Wednesday, March 16, 2011

Walking through history — Part I

Each morning, God's weather and my mood permitting, I take a four-mile walk along the trail at Grimes School. I've done this for years. Sometimes I extend this exercise an extra half-hour or so by heading off to the nearby Lexington City Cemetery, part of which is built on a considerable incline and so it really gets my heart to pumping.

Perhaps strange to say, I like cemeteries. I consider them to be very much like history books for all the tales they tell — or tales not told but imagined, depending on how well you can divine the weather-beaten words etched on the tombstones. In any case, they really do talk to me.

Once, while in Brunswick, Maine, my wife and I found the resting place of Joshua Lawrence Chamberlain, a Union hero at the Battle of Gettysburg. Another time, we found the elaborate grave of Confederate general James Longstreet in massive Alta Vista Cemetery in Gainesville, Ga.

Anyway, Lexington's cemetery is as conversational as any I've strolled through, and with a minimum of research, you can find some very interesting stories buried there. I'd like to relate a few that I've uncovered, so bear with me, dear reader, because it may take me several posts over the course of several days to accomplish this.

And we'll start with what I consider to be a very intriguing story:

One of the most prominent markers in the cemetery belongs to Dr.
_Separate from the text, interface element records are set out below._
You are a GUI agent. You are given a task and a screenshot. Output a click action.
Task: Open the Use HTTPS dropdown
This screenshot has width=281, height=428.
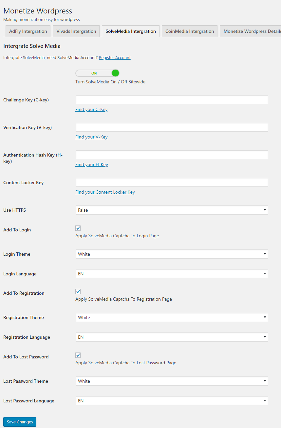pos(172,210)
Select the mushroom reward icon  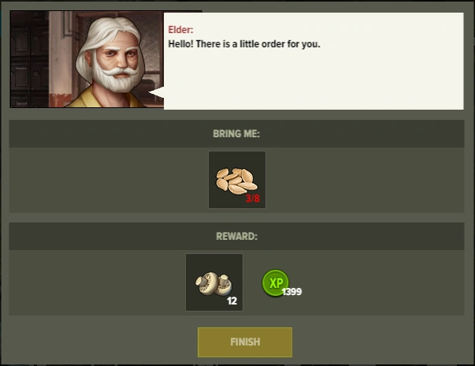(214, 282)
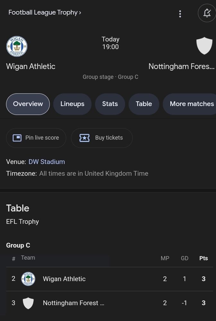Select the Overview tab

28,104
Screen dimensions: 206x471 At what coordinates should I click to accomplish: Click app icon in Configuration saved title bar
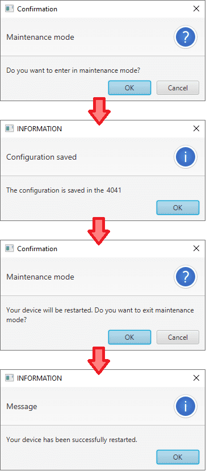(10, 128)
R.L. Payne. It stands about six feet high, accented at its base by a UDC Southern Cross of Honor, indicating that the good doctor was a Confederate veteran.
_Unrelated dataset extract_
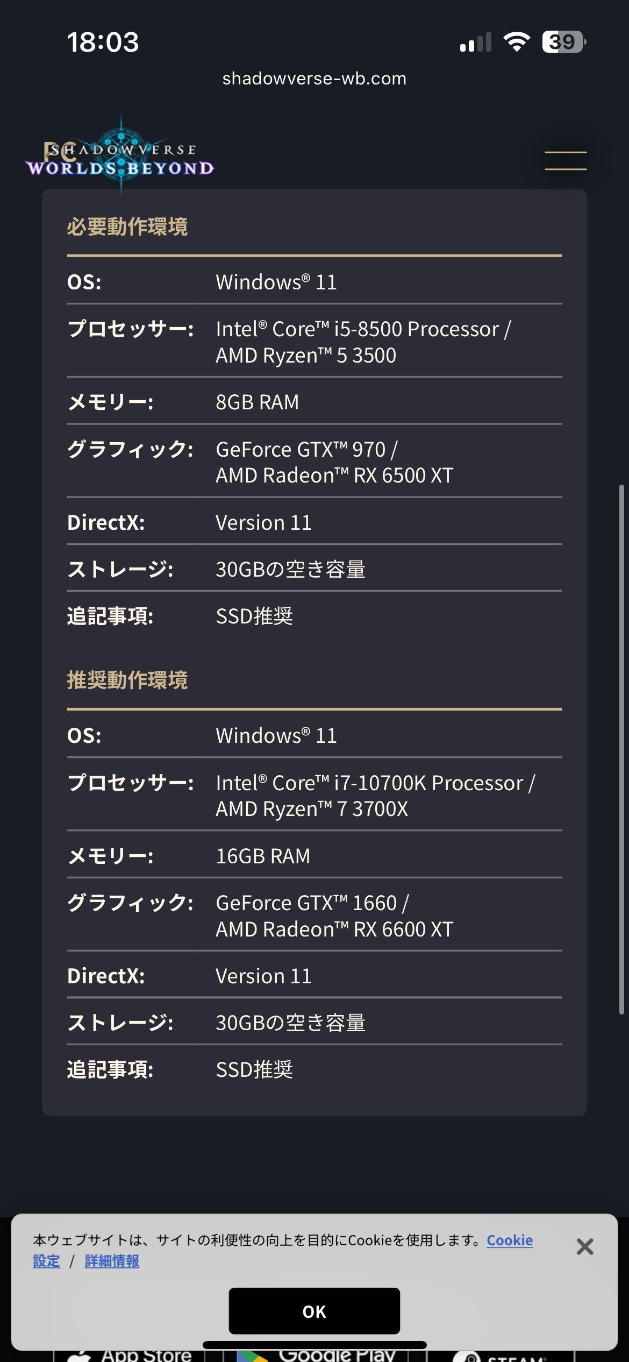Screen dimensions: 629x1362
Task: Tap the Steam store badge
Action: pyautogui.click(x=505, y=1357)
But the one thing that catches your eye on his stone, above all else, is the word "Assassinated."

Holy smokes. What's that all about? Who assassinates doctors?
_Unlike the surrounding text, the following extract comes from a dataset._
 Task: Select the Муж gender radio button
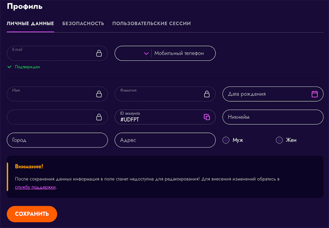(226, 140)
Turns out Baxter Shemwell did.

This occurred in 1895. Shemwell was a rather well-connected guy back in the day, operating several businesses, including a livery stable, a farm implement store and a pharmacy, among his other enterprises.

He also liked to carry firearms. That, and his apparently short-fused temper, did not promise for lasting relationships. Shemwell became embroiled in a feud with Dr. Payne over an insurance policy, according to a book by former Thomasville Times editor Wint Capel titled The Good Doctor's Downfall (which, interestingly enough, is not about Dr. Payne, but rather Thomasville physician J.W. Peacock, who gunned down Chair City police chief John Taylor in 1921. What the heck...?)

Anyway, Shemwell encountered Dr. Payne on Lexington's Main Street one day (I've been told this was during a break in a court appearance for both), and Shemwell pulled out his pistols and started firing away, killing the doctor, who ended up with a pretty nice and thought-provoking marker in the cemetery.

Shemwell, meanwhile, pleaded self-defense in the ensuing trial and got off. Connections? Maybe.

But apparently he was a nasty guy. He later served time for attempting to shoot down attorneys Wade Phillips and John Bower for refusing to accept a retainer from him. Shemwell served part of a subsequent 30-month sentence working on a chain gang on Highway 47 out toward Central Davidson, which now bears the name of Shemwell Highway.

He once held a gun to a train conductor's belly when he was told the train did not make a scheduled stop in Lexington. It did that day.

Shemwell finally died in, yes, a gunfight on Main Street in 1932. He was 74 at the time, and he intended to shoot down storekeeper Adam Sink, who held several mortgages on property that Shemwell had title to. In the gunplay that followed, Shemwell was brought down by Lexington police chief R.B. Talbert. Shemwell survived long enough to be taken to the hospital, where he died of his wounds.

It's said that Shemwell's final resting place is a secret, but an Internet search revealed an obituary that said, in part, that Shemwell "will be taken to Tyro and laid to rest in the cemetery where the parents of the deceased and other near relatives are buried." It's uncertain whether or not that cemetery still exists. It's uncertain whether or not I will look for it.

Talbert later went on to have a boulevard named after him, where you can now enjoy several Mexican restaurants, pizza, movies, or a workout in a gym.

Ain't history grand?

Coming up: Gen. Bob Sink, two unlikely GAR markers, Cicero Lowe and Harry Anderson.

1 comment:

  1. It is a great story! I'd go ahead and get started on the screenplay if I were you old boy. Would make a heck of a movie!